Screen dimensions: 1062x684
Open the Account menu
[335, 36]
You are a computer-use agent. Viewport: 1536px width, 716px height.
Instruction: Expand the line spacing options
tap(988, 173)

* Exercise requirements:
Output the records once more, exactly as they stand.

* Response:
Screen dimensions: 1062x684
Open the Account menu
[335, 36]
You are a computer-use agent. Viewport: 1536px width, 716px height.
Instruction: Expand the line spacing options
tap(988, 173)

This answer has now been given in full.